Pouvez-vous résumer en deux phrases le texte sur la crise de la Pharmacie centrale ?

Texte d'étude
──────

Le Pharmacie centrale et le bureau national du syndicat des pharmaciens avaient déjà tiré la sonnette d’alarme en août 2016, mais ce qui était alors une crise par intermittence est devenu, ces dernières semaines, une crise permanente.
Dettes non remboursées
Derrière cette situation, les dettes non remboursées par les structures hospitalières et la Caisse nationale d’assurance maladie (CNAM) à la Pharmacie centrale. Elles s’élèveraient à plus de 820 millions de dinars (275 millions d’euros), selon les syndicats de la santé.
Autre raison : la non-application de l’accord issu du Conseil ministériel du 6 novembre 2017, durant lequel la CNAM s’est engagée à verser une somme mensuelle de 33,8 millions de dinars (11 millions d’euros) et les hôpitaux une somme mensuelle qui varie entre 10 et 12 millions de dinars (3,4 millions et 4 millions d’euros). La Pharmacie centrale n’aurait reçu, pendant cinq mois, qu’une somme de 32,3 millions de dinars (10,7 millions d’euros) de la part de la CNAM et une somme de 6 millions de dinars (2 millions d’euros) de la part des hôpitaux.
Au-delà du retard de paiement de ses créanciers, l’augmentation de la dette de la Pharmacie centrale s’explique par la forte dévaluation du dinar. Cette institution publique est censée distribuer les médicaments à un prix fixe et a dû absorber l’augmentation des prix des médicaments importés. Sa dette est par exemple passée de 21 millions de dinars en décembre 2016 à 210 milliards de dinars en décembre 2017.
Suspicions de corruption
Le syndicat des Pharmaciens d’Officines pointe également « le manque de réactivité du gouvernement » et le climat de suspicion qui règne depuis que le chef du gouvernement, Youssef Chahed, a effectué le 8 janvier une visite d’inspection au siège de la Pharmacie centrale, au cours de laquelle il avait découvert plusieurs dépassements. Trois enquêtes pour suspicions de corruption ont depuis été ouvertes par le ministère de tutelle.
Ces dossiers concernent principalement le trafic de médicaments vers les pays voisins, l’utilisation de médicaments périmés ou le vol de médicaments au sein des entrepôts et des hôpitaux.
Aucun médicament n’est en rupture de stock », a affirmé le ministre de la Santé
Les autorités temporisent
Pour le moment, bien que le gouvernement admet l’existence « d’une pénurie de médicaments », il ne veut pas alimenter la panique. Interviewé par Mosaïque FM, le ministre de la Santé, Imad Hammami, a affirmé qu’« aucun médicament n’est en rupture de stock ».
Fin mars, il avait dévoilé que l’État tunisien avait déboursé d’importantes sommes d’argent aux fournisseurs européens de la Pharmacie centrale afin d’éviter qu’elle ne soit classée sur une liste noire, en raison de l’accumulation de ses dettes.
Pour l’instant, les pharmaciens affirment n’avoir aucune information sur les dates de reprise de la commercialisation de certains médicaments.

──────

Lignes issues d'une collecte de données
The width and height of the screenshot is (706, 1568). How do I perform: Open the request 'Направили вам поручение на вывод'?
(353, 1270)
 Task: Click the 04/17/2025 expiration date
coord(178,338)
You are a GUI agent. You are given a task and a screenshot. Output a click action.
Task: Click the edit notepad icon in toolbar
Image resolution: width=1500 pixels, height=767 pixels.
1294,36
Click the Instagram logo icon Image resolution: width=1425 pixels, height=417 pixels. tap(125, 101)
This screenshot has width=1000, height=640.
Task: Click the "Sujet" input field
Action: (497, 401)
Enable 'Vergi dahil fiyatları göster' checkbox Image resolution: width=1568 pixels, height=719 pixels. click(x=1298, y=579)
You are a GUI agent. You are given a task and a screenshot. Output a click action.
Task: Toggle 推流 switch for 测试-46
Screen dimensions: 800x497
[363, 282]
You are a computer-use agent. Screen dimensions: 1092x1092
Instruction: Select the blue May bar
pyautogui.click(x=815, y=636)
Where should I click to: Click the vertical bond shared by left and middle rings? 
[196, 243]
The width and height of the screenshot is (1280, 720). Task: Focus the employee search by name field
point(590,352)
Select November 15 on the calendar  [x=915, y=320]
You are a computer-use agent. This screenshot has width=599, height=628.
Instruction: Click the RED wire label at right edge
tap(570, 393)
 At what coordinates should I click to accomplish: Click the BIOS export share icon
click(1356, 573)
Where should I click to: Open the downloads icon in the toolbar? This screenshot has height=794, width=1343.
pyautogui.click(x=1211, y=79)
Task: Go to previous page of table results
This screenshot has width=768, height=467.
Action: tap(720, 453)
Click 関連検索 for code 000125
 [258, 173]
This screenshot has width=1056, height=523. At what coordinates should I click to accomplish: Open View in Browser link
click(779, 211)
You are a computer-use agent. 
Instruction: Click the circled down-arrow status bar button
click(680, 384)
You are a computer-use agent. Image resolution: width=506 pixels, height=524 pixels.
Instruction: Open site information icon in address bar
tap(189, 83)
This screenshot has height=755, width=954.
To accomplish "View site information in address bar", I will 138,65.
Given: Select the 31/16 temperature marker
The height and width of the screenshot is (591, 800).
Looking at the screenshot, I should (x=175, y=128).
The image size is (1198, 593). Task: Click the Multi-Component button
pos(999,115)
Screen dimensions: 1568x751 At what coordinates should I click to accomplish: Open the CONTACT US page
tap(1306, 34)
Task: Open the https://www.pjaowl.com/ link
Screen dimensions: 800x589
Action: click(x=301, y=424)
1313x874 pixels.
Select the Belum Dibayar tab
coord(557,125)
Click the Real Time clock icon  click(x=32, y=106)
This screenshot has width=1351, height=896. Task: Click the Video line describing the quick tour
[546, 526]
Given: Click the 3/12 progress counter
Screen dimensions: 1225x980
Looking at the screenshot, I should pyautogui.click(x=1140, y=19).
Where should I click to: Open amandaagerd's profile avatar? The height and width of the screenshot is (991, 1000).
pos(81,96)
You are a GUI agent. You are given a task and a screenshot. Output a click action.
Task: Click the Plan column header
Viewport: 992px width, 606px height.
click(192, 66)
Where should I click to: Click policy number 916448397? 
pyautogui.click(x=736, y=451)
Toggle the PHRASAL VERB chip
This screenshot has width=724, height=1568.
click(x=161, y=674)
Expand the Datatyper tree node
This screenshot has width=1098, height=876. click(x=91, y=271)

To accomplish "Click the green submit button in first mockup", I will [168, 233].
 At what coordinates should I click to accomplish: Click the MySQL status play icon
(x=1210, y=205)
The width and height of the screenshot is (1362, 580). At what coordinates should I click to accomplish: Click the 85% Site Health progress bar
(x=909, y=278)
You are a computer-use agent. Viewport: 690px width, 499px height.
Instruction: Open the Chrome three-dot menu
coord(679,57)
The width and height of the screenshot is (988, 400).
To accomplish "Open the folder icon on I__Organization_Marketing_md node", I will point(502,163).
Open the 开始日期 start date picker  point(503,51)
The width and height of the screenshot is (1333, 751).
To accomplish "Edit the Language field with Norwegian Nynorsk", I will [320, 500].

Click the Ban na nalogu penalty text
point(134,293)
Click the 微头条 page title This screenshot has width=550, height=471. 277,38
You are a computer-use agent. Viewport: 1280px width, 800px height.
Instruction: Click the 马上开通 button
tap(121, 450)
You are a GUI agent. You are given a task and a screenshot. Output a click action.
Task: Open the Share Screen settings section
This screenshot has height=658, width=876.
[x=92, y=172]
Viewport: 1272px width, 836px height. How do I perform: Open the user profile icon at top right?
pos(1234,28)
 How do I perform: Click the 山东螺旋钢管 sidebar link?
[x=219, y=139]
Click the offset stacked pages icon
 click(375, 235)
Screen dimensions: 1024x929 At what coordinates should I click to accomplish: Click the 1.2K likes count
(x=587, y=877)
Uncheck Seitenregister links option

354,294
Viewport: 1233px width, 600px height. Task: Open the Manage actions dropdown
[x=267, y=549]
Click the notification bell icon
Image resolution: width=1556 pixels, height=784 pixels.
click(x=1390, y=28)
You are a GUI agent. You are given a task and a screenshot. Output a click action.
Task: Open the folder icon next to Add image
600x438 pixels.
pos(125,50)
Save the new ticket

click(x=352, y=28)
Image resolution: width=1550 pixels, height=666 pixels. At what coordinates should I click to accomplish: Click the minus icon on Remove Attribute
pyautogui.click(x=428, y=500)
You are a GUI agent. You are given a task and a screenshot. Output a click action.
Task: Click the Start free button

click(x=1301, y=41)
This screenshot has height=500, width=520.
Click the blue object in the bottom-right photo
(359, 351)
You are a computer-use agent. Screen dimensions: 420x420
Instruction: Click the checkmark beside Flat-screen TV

──────

Réponse
La crise de la Pharmacie centrale est devenue permanente ces dernières semaines. Elle s'explique notamment par les dettes non remboursées par les structures hospitalières et la CNAM, par la non-application de l'accord du 6 novembre 2017 et par la forte dévaluation du dinar, tandis que le syndicat des Pharmaciens d'Officines dénonce le manque de réactivité du gouvernement et que trois enquêtes pour suspicions de corruption ont été ouvertes.